SQL Server 2012 – Index Optimization on a View Using Full Outer Join

indexnormalizationsql-server-2012view

Table structure:

Foo             FooChild                Bar
---             --------                ---
ID              ID                      ID
Date            FooID                   Date
GroupID         UserID                  UserID
Notes           Amount                  GroupID
                                        IsComplete
  • Foo has a unique index on Date+GroupID
  • FooChild has a FK to Foo, and a unique index on FooID+UserID, which includes Amount
  • Bar has a unique index on Date+UserID+GroupID, which includes IsComplete

Now I need to create a report showing the sum of all FooChild amounts alongside the count of complete Bars for any given date range. The users also want to be able to see the stats per group or per user. This would seem to be a great place to write a view:

create view vFooBar as
select f.Date, f.GroupID, fc.UserID, fc.Amount, b.IsComplete
from Foo f join FooChild fc on fc.FooID = f.ID
left join Bar b on f.Date = b.Date and f.GroupID = b.GroupID and fc.UserID = b.UserID
union
select b.Date, b.GroupID, b.UserID, x.Amount, b.IsComplete
from Bar b left join 
    (select f.Date, f.GroupID, fc.UserID, fc.Amount
    from Foo f join FooChild fc on fc.FooID = f.ID) x
on x.Date = b.Date and x.GroupID = b.GroupID and x.UserID = b.UserID

(Here's why I wrote the view this way.)

Now I can easily write queries like this:

select UserID, sum(Amount) FooAmount, sum(cast(IsCompleted as int)) CompletedBars
from vFooBar
where Date between @fromDate and @toDate
group by UserID

But there's a snag here. As soon as the date range starts getting relatively big, the execution plan goes all pear shaped. It uses the date index on Foo, but instead of then using the FooID index on FooChild, it does a clustered index scan, then a hash match on FooID to join with the results from Foo. And it does that twice in the overall plan; I'm guessing once for each aggregate. And that really hurts.

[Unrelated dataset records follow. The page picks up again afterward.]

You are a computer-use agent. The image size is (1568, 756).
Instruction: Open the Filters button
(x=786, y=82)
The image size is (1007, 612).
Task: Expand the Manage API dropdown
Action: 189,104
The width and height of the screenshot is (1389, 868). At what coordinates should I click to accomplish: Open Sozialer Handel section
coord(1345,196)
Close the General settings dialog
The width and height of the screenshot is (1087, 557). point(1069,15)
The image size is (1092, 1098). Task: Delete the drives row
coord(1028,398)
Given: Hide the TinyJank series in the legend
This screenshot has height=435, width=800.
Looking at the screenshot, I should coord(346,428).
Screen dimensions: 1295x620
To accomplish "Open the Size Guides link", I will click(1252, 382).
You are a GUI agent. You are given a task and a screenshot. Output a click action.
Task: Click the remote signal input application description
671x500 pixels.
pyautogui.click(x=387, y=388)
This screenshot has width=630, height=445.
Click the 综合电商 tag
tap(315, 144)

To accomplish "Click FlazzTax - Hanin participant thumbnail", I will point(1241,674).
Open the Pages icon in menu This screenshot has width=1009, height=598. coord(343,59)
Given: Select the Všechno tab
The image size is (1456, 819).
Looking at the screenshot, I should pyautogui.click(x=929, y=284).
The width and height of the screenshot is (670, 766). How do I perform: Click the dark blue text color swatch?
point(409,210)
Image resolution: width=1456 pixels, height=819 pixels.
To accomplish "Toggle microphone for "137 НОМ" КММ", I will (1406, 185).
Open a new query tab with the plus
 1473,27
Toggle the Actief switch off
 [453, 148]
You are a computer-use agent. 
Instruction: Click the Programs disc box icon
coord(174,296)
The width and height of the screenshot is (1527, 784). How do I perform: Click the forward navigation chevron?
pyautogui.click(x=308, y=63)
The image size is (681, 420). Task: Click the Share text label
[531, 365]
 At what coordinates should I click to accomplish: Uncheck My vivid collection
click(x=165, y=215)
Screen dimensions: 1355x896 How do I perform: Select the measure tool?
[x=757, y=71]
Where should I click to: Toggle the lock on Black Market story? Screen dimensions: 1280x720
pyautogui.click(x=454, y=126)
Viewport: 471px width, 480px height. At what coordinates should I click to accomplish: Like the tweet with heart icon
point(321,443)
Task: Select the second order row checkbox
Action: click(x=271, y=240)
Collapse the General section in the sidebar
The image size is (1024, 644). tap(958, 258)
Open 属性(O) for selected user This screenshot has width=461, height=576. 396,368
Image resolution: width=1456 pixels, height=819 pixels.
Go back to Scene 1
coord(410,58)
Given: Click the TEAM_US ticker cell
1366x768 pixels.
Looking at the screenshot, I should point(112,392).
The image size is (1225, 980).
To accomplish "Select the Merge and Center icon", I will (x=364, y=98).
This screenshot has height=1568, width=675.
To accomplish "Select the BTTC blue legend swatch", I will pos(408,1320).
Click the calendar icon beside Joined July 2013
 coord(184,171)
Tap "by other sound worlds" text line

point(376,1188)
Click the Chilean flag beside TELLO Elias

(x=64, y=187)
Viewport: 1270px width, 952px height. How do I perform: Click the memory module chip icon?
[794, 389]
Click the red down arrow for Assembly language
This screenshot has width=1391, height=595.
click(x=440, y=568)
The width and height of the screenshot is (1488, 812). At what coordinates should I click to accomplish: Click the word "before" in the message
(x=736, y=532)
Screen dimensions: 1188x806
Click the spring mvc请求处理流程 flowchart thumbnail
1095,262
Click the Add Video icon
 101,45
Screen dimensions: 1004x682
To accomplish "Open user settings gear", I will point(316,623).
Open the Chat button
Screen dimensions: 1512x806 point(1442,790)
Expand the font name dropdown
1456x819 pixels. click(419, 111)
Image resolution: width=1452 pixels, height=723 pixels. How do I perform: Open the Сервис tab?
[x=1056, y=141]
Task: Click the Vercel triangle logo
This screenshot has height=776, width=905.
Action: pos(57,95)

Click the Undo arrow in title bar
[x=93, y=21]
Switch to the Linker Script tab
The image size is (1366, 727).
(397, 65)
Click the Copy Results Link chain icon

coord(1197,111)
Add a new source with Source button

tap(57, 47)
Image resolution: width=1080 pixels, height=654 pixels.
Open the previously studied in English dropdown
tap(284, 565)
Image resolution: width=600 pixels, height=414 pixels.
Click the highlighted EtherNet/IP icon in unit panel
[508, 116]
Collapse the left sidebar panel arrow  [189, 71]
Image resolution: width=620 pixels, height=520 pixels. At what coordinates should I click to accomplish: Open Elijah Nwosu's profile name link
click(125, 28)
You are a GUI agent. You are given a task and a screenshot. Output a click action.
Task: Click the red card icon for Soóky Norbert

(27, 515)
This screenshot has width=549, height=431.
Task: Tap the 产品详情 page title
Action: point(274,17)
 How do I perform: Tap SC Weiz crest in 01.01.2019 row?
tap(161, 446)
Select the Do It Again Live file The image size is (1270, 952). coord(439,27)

I understand that using the index I created on FooChild may not be efficient, since the values of FooID for a given date might be discrete, though typically they are inserted in roughly the same order.

I could denormalize, and add Date and GroupID to the FooChild table, then index those columns, and I'm pretty sure that would improve performance a lot. But it just doesn't feel right.

Any other ideas?

Best Answer

The optimizer makes choices based on costing estimates. The cost model is generic, and may not always choose optimal plans for your particular hardware, and its assumptions may not always be valid for your circumstances.

In this case, the optimizer assesses a hash join as the cheaper option over nested loops when the estimated number of rows to be joined is large. If you are certain that a nested loops join will always be preferable to a hash join, you could consider (and test!) forcing a seek instead of a scan of the FooChild table in the view:

SELECT 
    f.TheDate, 
    f.GroupID, 
    fc.UserID, 
    fc.Amount, 
    b.IsComplete
FROM dbo.Foo AS f 
JOIN dbo.FooChild AS fc WITH (FORCESEEK) -- New hint
    ON fc.FooID = f.ID
LEFT JOIN dbo.Bar AS b 
    ON f.TheDate = b.TheDate 
    AND f.GroupID = b.GroupID 
    AND fc.UserID = b.UserID
UNION
SELECT 
    b.TheDate, 
    b.GroupID, 
    b.UserID, 
    x.Amount, 
    b.IsComplete
FROM dbo.Bar AS b 
LEFT JOIN 
(
    SELECT 
        f.TheDate, 
        f.GroupID, 
        fc.UserID, 
        fc.Amount
    FROM dbo.Foo AS f 
    JOIN dbo.FooChild AS fc WITH (FORCESEEK) -- New hint
        ON fc.FooID = f.ID
) AS x
    ON x.TheDate = b.TheDate 
    AND x.GroupID = b.GroupID 
    AND x.UserID = b.UserID;

Side note: while this transformation from the original full join is valid given the current uniqueness constraints on your tables, please review the answer to your previous question and consider rewriting the full join as suggested in my edit.